Since I last posted, we've made some ground with DH doing putting her down for bed as much as work allows (about 4 nights a week) which means she happily goes to sleep without nursing and I get a lovely break in the evenings! (I have to pretend to be out of the house though - won't work if she thinks I home). That alone makes me way less irritated with nursing during the night. The first few weeks of the new routine on my nights to put DD to bed she still wanted to nurse but I tried to do just a quick session. Now she doesn't ask me to nurse anymore when it's bedtime! But she still wakes frequently during the night for a quick nurse and we're still stuck with the 4-7am sessions followed by a grumpy wakeup. 
Realizing I need to be patient though, we're slowly aiming to have DH do the entire night. I have a feeling that will mean me in another room or possibly even pretending to be away overnight... Hopefully by the time she turns 3 in November?

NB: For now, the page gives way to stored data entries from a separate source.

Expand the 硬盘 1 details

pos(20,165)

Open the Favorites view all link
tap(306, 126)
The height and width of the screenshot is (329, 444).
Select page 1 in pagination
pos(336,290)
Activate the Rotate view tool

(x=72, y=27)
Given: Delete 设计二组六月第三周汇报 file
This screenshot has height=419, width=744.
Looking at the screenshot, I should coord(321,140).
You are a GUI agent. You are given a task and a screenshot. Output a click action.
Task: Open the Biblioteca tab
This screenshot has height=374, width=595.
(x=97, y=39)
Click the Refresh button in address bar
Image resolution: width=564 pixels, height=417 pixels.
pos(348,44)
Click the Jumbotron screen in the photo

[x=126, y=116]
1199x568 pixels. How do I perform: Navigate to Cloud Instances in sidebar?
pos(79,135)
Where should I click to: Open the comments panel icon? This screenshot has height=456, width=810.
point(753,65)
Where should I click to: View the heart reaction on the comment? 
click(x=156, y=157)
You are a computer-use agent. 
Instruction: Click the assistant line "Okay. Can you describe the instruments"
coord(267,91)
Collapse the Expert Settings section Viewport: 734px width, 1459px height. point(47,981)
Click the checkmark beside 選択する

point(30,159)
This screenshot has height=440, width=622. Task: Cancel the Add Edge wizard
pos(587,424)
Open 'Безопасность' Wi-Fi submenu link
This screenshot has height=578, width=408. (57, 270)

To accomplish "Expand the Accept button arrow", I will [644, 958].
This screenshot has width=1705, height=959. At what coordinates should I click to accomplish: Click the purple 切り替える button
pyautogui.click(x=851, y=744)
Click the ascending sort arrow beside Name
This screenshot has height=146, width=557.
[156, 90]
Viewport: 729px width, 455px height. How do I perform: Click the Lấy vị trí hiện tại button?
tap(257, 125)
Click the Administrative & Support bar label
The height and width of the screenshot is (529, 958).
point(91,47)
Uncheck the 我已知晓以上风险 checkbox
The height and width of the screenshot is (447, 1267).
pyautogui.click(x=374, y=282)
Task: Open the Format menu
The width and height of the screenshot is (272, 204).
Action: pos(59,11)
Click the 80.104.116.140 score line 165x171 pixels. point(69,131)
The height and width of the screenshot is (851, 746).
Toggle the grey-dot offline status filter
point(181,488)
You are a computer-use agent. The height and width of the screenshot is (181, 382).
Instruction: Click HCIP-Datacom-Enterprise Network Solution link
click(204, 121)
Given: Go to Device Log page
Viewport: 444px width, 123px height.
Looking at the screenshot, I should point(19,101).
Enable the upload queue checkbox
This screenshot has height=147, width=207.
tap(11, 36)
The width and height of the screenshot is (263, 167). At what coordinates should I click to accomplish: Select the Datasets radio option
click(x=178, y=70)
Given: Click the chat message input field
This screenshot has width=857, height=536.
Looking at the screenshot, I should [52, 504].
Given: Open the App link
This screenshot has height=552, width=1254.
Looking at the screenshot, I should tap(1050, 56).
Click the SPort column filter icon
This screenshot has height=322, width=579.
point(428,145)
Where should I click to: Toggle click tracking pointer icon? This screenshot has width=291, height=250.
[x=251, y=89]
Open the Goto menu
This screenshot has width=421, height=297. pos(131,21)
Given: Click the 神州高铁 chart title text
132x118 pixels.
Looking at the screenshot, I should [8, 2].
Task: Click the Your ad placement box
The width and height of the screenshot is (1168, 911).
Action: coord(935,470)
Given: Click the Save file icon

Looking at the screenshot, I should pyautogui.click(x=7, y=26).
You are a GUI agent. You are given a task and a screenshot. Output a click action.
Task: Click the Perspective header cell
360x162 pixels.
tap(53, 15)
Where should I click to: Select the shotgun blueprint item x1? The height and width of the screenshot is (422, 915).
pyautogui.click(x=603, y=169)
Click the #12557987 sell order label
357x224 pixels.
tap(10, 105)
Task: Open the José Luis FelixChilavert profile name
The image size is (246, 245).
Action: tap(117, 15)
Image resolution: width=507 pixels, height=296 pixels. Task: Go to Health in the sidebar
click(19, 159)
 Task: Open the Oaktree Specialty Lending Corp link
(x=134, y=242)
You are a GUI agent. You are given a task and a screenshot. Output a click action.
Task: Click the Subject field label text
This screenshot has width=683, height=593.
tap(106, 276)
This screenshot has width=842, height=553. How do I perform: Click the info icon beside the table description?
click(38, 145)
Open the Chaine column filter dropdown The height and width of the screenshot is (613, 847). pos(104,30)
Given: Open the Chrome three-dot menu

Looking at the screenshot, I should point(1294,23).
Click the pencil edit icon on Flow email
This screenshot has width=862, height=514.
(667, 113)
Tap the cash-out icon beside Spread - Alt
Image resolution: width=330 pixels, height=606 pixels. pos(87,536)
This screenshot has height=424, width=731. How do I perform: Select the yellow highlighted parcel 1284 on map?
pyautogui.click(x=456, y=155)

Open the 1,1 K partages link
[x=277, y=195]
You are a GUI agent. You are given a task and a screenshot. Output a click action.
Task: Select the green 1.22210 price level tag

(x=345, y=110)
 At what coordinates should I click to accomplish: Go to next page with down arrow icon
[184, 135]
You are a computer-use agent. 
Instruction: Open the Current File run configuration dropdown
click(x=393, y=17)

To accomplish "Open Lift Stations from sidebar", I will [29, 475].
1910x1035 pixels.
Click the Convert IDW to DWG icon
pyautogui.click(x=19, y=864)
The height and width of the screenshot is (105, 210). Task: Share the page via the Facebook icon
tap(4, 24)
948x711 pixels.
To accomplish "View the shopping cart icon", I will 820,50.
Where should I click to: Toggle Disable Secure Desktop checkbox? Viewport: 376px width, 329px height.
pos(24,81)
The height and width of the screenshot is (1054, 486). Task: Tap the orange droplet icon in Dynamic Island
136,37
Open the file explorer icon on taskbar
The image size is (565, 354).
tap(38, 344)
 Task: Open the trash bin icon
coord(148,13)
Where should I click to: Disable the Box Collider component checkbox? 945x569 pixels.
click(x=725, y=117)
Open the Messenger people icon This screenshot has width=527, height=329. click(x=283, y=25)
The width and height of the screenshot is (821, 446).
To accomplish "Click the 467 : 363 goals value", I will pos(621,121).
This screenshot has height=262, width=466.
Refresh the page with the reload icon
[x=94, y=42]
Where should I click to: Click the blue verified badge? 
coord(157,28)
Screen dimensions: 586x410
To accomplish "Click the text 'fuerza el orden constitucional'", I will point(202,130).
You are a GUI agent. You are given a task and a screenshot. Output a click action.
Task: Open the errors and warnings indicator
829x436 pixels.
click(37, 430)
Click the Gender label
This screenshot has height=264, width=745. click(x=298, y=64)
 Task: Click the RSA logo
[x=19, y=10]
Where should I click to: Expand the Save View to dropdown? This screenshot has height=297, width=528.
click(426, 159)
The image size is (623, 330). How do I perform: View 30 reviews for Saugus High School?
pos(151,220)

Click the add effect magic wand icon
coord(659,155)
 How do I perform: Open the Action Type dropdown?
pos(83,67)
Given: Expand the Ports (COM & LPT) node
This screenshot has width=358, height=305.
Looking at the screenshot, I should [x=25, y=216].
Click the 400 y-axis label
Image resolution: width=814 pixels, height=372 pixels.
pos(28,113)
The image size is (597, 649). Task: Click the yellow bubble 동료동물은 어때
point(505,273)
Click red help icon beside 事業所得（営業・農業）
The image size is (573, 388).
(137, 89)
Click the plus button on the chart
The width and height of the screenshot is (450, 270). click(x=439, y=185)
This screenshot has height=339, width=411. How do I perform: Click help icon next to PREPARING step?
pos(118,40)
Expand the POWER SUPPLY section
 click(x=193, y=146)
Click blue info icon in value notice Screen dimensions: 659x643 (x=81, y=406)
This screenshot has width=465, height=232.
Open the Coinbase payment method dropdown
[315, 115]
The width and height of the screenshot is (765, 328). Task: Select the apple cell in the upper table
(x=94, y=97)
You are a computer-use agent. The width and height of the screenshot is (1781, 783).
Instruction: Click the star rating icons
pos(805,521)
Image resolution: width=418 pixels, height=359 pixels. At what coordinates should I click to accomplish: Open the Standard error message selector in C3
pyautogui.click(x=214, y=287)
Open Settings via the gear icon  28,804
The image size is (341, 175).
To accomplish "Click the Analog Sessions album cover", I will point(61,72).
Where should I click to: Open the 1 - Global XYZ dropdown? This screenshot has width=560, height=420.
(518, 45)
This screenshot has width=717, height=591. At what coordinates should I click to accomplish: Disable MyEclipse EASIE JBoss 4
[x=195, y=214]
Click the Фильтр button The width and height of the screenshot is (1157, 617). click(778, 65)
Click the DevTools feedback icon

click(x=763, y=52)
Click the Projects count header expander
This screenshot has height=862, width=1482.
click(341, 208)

See, I just can't let go of "deadlines" :wink:
I'm even toying with trying to get her to wean completely in the next 6 months or so with the hopes of avoiding tandem nursing (baby#2 due in January). We'll see...


----------



## receiveyoues (Jun 3, 2014)

Now she doesn't ask me to nurse anymore when it's bedtime! But she still wakes frequently during the night for a quick nurse and we're still stuck with the 4-7am sessions followed by a grumpy wakeup.


----------



## luckiest (Apr 29, 2009)

There is hope! My now 3.5 year old was like that. Night weaning was not an option, he is way too intense and too attached for that to not be totally traumatizing. We talked about how sides (his word for breasts) sleep at night, and he totally got it, but when it came down to it at night he literally could not fall back to sleep without it. At some point I realized it just wasn't going to happen unless it was on his terms, so we just dropped the subject from about age 2-3. A few months after he turned 3 we moved to a new house, and I decided that as soon as we were settled that I was going to night wean him. I don't really know what changed in my mind, I just felt like he was more ready for it. We were just waiting for the weekend so that DH wouldn't have to work on a night of potentially zero sleep, and wouldn't you know it - he abruptly stopped asking to nurse when he woke up at night that week. He still woke up, maybe for two or three weeks, but he stopped night nursing. Totally on his own. I don't think it's coincidence - I think I sensed that he was ready, and it turned out that he was, and did it on his own.


----------